● **Complete the following**
[a] In the article on public lands funding, write out the passage from "The committee, in" up to and including "the department lists.".
[b] According to the article on public lands funding, how much does the Senate Appropriations Committee's plan direct to the Forest Service for land acquisition?

● **Given text**
■ ■ ■ ■ ■

Bernhardt isn’t so sure about that $16.4 billion assessment of needed upkeep. His Nov. 2 memo on deferred maintenance spending plans noted that his personal inspection of dozens of locations “led me to conclude that the condition assessments of facility needs have been inconsistent.”

“In addition, the orders developed by the respective units often fail to accurately reflect the actual project costs that will go into the effort of completing the repair,” Bernhardt wrote.

He declined to provide a detailed list, citing the lack of precise price tags for the Interior Department’s estimated $17.3 billion in deferred maintenance and repairs.

Below the statement was a barely comprehensible cut-and-paste from a spreadsheet with 69 projects totaling $1.6 billion.

The Interior’s $2.5 million LWCF allocation for the BLM indicates the Interior has canceled six long-planned land acquisition projects in Alaska, California, Idaho and Montana — for $23.6 million — that were included in lists circulated to federal lawmakers earlier this year as examples of how the Great American Outdoors Act would impact Western states.

“Nearly all of the six Bureau of Land Management projects cut by the agency, without any input from Congress, were critical for outdoor recreation access to our public lands, and were particularly important to the motorized community,” said Turner with the Outdoor Recreation Roundtable, which last week cheered a federal report showing outdoor recreation contributing $788 billion to the national economy. “These projects are particularly important right now, with our economy in crisis, and expanded access to the outdoors critical to managing the COVID-19 epidemic.”

The Trump Administration this summer supported the Great American Outdoors Act, especially in Western states like Colorado, where Republican Sen. Gardner was in a hotly contested election race with former Gov. John Hickenlooper.

Gardner, who anchored his reelection campaign on the major lands bill, lost his race against former Gov. John Hickenlooper. Emails to his press office asking about funding for the act were not returned.

“Apparently they’ve already lost their interest in taking care of our public lands,” Colorado’s Democratic U.S. Sen. Michael Bennet said in an emailed statement. “Coloradans worked for years to secure full and permanent funding for the Land and Water Conservation Fund. The fact that the Trump Administration is failing to follow through and meet LWCF deadlines, while not surprising, demonstrates a serious lack of commitment to conservation.”

A spokeswoman with Colorado Parks and Wildlife said the agency is waiting for information on project lists, official funding, timelines and whether the state grants the agency applied for have been approved.

“Federal support is especially critical at a time when state budgets are strained by the need to respond to the current COVID crisis and its indirect effects,“ said Bridget Kochel with Colorado Parks and Wildlife.

“Our plan is to continue to work with our federal partners and follow-up about our Colorado LWCF projects that are expected to receive final approval by March 1.”

The U.S. Senate’s Appropriations Committee on Nov. 10 released funding recommendations for the Interior Department and Forest Service that provides specific details. The committee plan directs $54.1 million to the BLM and $120 million to the Forest Service for land acquisition. The committee’s list for LWCF acquisition projects includes $8.5 million for the Forest Service for Sweetwater Lake, $20.5 million for “recreational access” on BLM lands, $1 million for the Fish and Wildlife Service’s San Luis Valley Conservation Area and $850,000 for Dinosaur National Monument.

The committee, in its allocation recommendations said it was “disappointed by the lack of specific bureau- and project-level information” offered by the Interior and Agriculture department secretaries and dismissed Bernhardt’s issues with precise price tags for repairs as “insufficient reason to withhold more specific costs by project.”

The committee directed the two departments “to provide specific project information, including estimated costs by project, as soon as possible,” noting that it intended to fund LWCF through final appropriations — without or without the department lists.

■ ■ ■ ■ ■

● **Information provided**
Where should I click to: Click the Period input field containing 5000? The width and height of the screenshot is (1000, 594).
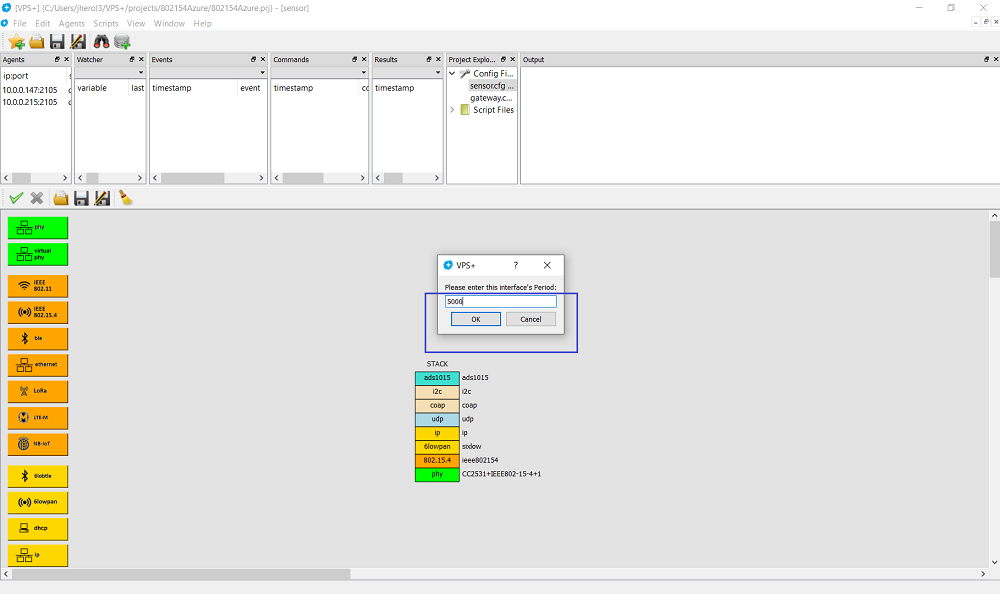500,301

■ ■ ■ ■ ■

● **Answers to the tasks**
[a]
The committee, in its allocation recommendations said it was “disappointed by the lack of specific bureau- and project-level information” offered by the Interior and Agriculture department secretaries and dismissed Bernhardt’s issues with precise price tags for repairs as “insufficient reason to withhold more specific costs by project.”

The committee directed the two departments “to provide specific project information, including estimated costs by project, as soon as possible,” noting that it intended to fund LWCF through final appropriations — without or without the department lists.

[b] $120 million.